**Text block**.
☆ ☆ ☆
Posidonia are an Italian progressive pop band from Turin, formed in 2012 in Turin, Italy.

Biography
The band was formed at the end of 2012 by Alfio Minissale [Bass] and Fabrizio  Romanelli [Keyboards, Guitars], starting from several previous projects under the name of Posidonia Gardens.

2014 is the year when the band comes to a more defined style, starting from several songs, arrangements pretty heterogeneous amongst them. Cobelpot Mike (vocals) becomes a member, giving birth to the present formation which takes the name of Posidonia in 2015.

2016 is the year of change. The band will take part to several festivals and competitions in the north of Italy during September and October 2016, and it will start a collaboration with Alka Record, an Italian music label, which will bring the band to produce their first EP under a label, that will be released early in 2017. Due to some divergences of thought and about the vision of the project, Jean Louis Camilli will be supposed to leave the band after the autumn 2016 tour. The band will add a new drummer Camel Tosis [Drums] to their formation in order to reach the goal of being produced by a nationwide label.
☆ ☆ ☆
**Exercise requirements**. Extract the passage of the Posidonia biography between "Posidonia are an" and "of Posidonia Gardens.", inclusive. The data that follows comes from a separate, unrelated source.

**Supplied information**.
☆ ☆ ☆
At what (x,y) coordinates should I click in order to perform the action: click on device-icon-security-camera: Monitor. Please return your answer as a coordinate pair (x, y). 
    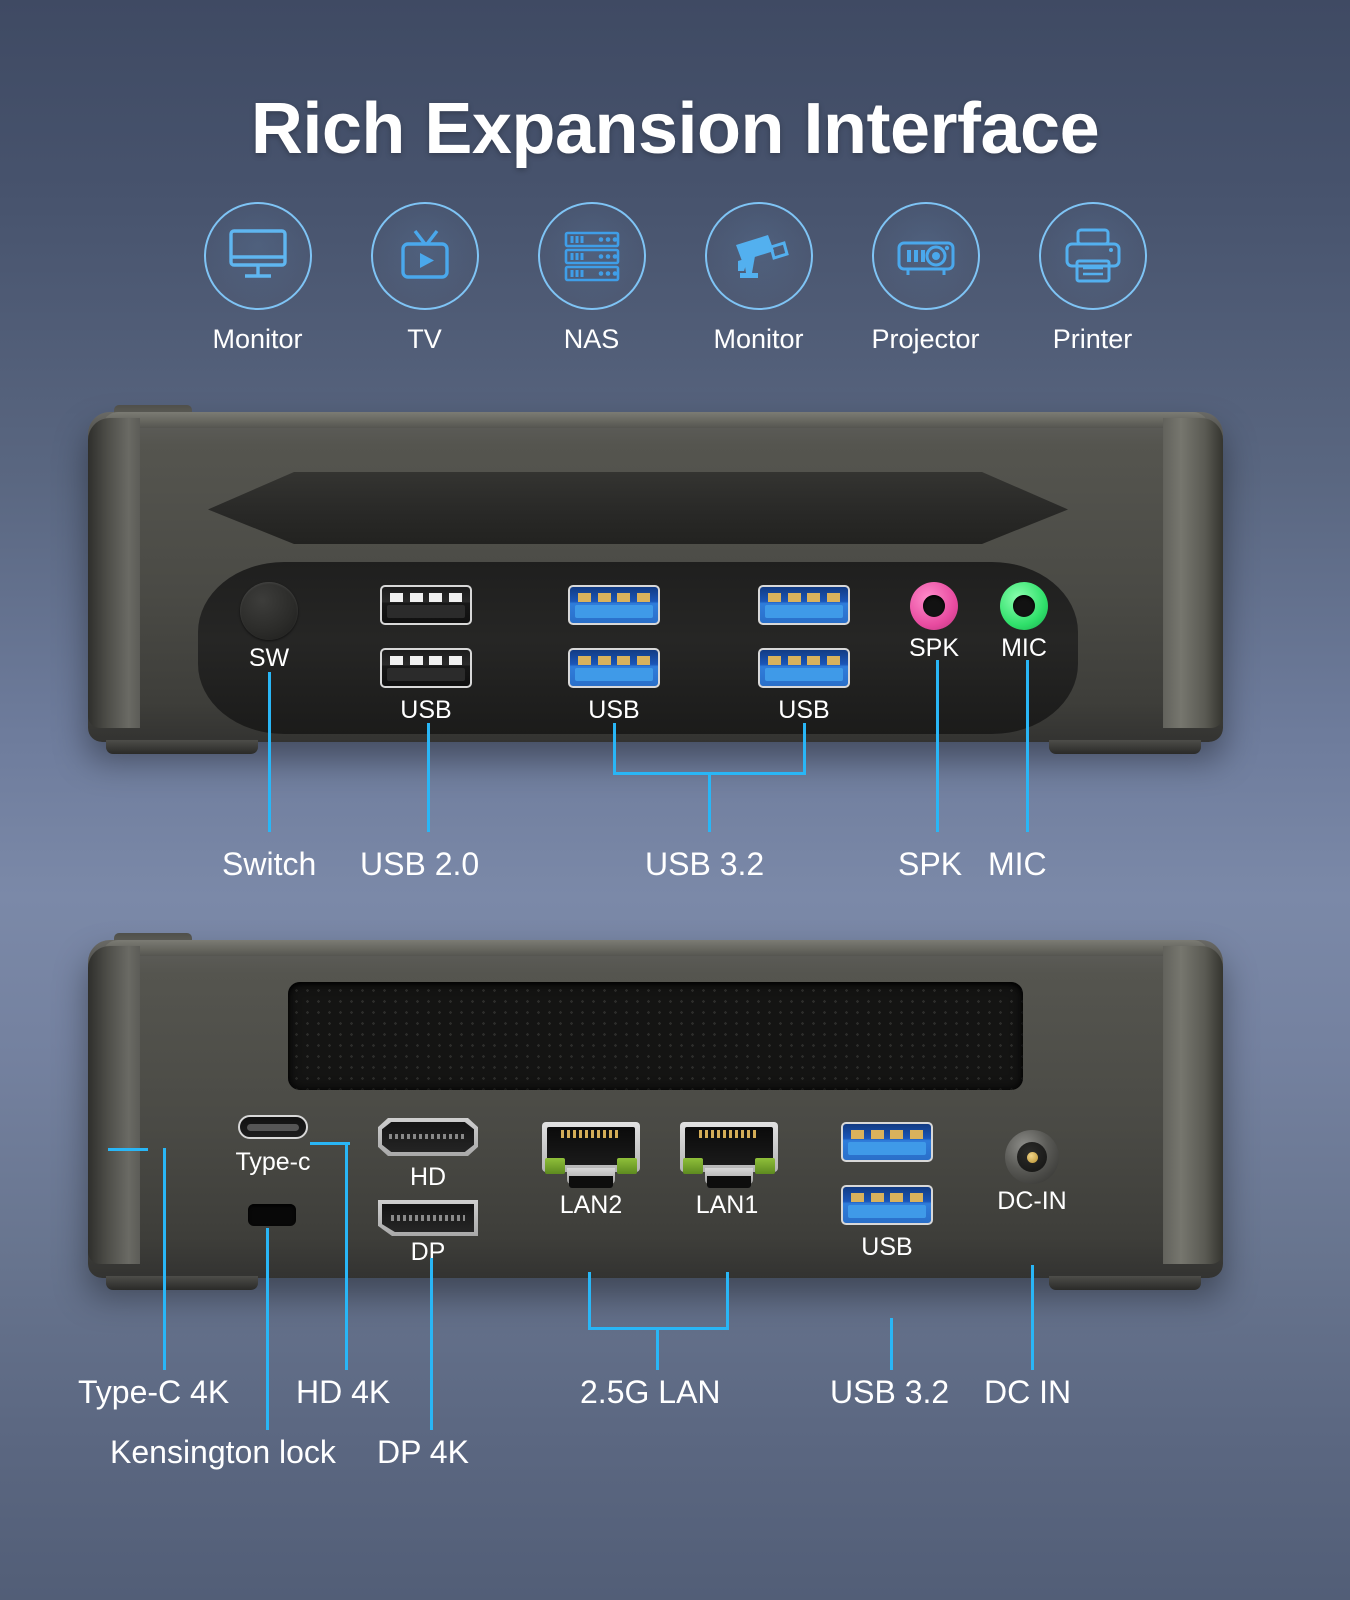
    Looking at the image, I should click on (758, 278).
☆ ☆ ☆
**Task answer**.
Posidonia are an Italian progressive pop band from Turin, formed in 2012 in Turin, Italy.

Biography
The band was formed at the end of 2012 by Alfio Minissale [Bass] and Fabrizio  Romanelli [Keyboards, Guitars], starting from several previous projects under the name of Posidonia Gardens.